Nachdem wir alles Merkwürdige besehen hatten, kehrten wir nach der Estanzia, wo wir unsre Pferde gelassen hatten, zurück. Wir brachten auf dem ganzen Wege dahin nur eine halbe Stunde zu, ungeachtet wir zum Hinaufsteigen drittehalb Stunden gebraucht hatten. Es war jetzt um zehn Uhr morgens und die Sonne schien so unerträglich heiß, daß wir uns genötigt sahen, in der Hütte Schutz zu suchen. Da wir sehr ermüdet waren, so legten wir uns hier nieder um zu schlafen, konnten aber nicht wegen der Kälte, die im Schatten so heftig war, daß wir, um uns warm zu erhalten, Feuer anlegen mußten.

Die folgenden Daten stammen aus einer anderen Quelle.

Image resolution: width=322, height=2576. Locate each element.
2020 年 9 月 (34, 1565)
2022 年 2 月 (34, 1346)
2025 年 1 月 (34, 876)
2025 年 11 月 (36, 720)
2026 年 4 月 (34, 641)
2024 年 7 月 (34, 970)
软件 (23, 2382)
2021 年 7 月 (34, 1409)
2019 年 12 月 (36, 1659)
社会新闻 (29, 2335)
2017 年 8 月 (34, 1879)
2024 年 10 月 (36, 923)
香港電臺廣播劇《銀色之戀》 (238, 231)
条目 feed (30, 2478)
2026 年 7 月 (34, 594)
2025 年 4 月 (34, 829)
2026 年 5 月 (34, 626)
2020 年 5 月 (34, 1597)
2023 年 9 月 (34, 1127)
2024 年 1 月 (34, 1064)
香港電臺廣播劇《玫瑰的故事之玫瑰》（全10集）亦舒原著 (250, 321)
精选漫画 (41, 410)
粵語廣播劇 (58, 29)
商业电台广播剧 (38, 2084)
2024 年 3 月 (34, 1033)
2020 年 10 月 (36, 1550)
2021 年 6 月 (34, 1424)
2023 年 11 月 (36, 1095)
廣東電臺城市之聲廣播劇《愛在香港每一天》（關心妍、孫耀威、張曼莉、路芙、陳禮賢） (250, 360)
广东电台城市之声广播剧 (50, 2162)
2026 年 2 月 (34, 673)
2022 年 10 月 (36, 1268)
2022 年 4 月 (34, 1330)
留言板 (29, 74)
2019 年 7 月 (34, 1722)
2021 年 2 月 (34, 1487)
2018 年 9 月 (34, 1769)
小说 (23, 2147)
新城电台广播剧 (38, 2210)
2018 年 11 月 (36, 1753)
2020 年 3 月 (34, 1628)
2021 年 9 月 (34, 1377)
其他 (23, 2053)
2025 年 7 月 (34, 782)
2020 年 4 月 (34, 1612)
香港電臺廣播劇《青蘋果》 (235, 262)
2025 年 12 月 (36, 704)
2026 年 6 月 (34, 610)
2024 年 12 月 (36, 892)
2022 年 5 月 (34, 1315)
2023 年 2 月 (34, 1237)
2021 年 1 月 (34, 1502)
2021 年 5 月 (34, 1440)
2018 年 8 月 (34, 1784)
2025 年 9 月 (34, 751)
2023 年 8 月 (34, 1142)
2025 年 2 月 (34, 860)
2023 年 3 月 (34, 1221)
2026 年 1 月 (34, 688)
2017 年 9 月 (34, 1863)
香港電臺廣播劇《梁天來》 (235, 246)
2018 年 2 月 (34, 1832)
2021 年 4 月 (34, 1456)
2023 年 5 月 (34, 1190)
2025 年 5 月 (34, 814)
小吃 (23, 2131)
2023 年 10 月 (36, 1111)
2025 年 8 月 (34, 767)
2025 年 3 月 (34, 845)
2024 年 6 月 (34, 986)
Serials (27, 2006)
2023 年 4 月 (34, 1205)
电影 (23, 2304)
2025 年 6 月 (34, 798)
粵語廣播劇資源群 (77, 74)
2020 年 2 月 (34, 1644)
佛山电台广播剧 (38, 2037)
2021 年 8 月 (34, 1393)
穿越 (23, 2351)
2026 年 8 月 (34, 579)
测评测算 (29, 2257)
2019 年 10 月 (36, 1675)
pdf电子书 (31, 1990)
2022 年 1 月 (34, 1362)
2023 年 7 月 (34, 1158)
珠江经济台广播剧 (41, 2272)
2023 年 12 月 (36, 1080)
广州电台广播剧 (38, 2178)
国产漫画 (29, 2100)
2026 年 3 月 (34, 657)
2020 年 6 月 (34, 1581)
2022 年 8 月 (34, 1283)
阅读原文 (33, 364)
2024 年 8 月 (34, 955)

Nachdem wir uns etwas ausgeruht hatten, ritten wir um Mittag denselben Weg wieder hinab, den wir heraufgekommen waren und kamen an einige Fichten, etwa zwei Meilen über den Wolken. Zwischen diesen Fichten und dem Pico, wächst weder Gras, noch Kräuter, Stauden oder Bäume, das obgedachte Retama ausgenommen. Um fünf Uhr Abends kamen wir zu Orotava an, nachdem wir, ohne uns aufzuhalten geritten und nur zuweilen, wo der Weg zu steil war, zu Fuß gegangen waren. Den ganzen Weg von der Estanzia bis Orotava, den wir in fünf Stunden ritten, rechneten wir auf fünfzehn englische Meilen, denn wir legten ihrer drei in einer Stunde zurück. Zieht man nun für Krümmungen und Umwege fünf Meilen ab, so wird die Entfernung von der See bis zu der Estanzia, in gerader Linie, etwa zehn Meilen betragen. Wenn man hiermit die immer aufsteigende Erhebung des Weges genau vergleicht, so wird die senkrechte Höhe der Estanzia etwa vier englische Meilen ausmachen und tut man dann noch eine Meile senkrechter Höhe von da bis zum Gipfel des Pico hinzu, so beträgt die ganze Höhe etwa fünf englische Meilen. Ich bin fest überzeugt, daß ich mich in dieser Rechnung nicht über eine Meile irren kann. Kein Ort in der Welt schickt sich wohl besser zu einem Observatorium, als die Estanzia. Stünde hier ein bequemes, warmes Haus, zur Gemächlichkeit der Astronomen, so lange die gemäßigte Witterung anhält, nämlich den ganzen Julius, August und September hindurch, so könnten sie über die Winde und Witterung der Region über den Wolken, ihre Natur und Eigenschaften usw. die besten Beobachtungen anstellen. Wenn aber jemand den Pico besuchen will, so gebe ich ihm den Rat, ein schönes helles Wetter abzuwarten, ein gutes Zelt mitzunehmen und sich mit Wasser und Lebensmitteln gut zu versehen, damit er vier bis fünf Tage in der Estanzia bleiben, während dieser Zeit einigemal den Gipfel des Pico besteigen und seine Beobachtungen mit Muße und Bequemlichkeit anstellen könne.